Leo dropped some serious truth bombs in his latest training about why so many financial advisors struggle after their first year.
The core issue? Most agencies push the "warm market" approach - basically monetizing your existing relationships with friends and family.
Here's the brutal reality Leo shared: You might hit 8K FYC in year one by calling everyone you know, but what happens in year two when that well runs dry? Meanwhile, advisors who build cold market systems might start slower (2-3K initially) but scale to 10-12K monthly because they're not dependent on harvesting trust from personal relationships.
The analogy that hit home: Warm market is like cutting down mature trees for immediate harvest, while cold market is like planting an orchard that produces fruit indefinitely.
Leo's team just had someone close their first deal independently in 2 weeks using their cold system - no friends or family involved.

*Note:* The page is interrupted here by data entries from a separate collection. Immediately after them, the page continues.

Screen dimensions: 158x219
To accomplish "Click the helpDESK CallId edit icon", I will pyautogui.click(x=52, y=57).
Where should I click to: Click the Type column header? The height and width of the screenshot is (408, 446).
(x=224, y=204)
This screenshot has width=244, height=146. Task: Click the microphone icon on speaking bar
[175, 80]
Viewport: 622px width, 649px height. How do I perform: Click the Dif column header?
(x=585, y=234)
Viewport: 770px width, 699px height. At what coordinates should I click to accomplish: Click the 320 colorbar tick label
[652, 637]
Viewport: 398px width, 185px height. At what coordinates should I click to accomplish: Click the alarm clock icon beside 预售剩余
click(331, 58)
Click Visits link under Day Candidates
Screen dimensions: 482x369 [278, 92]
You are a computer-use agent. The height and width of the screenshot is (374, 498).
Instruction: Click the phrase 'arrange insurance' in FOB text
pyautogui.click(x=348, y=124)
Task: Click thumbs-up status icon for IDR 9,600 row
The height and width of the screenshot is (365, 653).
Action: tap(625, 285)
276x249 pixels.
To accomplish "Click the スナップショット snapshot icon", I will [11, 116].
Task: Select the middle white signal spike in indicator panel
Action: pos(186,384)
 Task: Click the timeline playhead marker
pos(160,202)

That's the power of sustainable lead generation.
Discussion Questions:
- How do you balance relationship preservation with business growth when starting?
- What's been your experience with warm vs cold approaches? Did you hit a ceiling with the warm market?
- For those using cold systems, what was your biggest mindset shift moving away from personal networks?
- How do you handle the guilt factor of "selling to friends" vs the fear of cold outreach?
Share your experiences - especially if you've made the transition from warm to cold market strategies. What worked, what didn't, and what advice would you give someone facing this decision?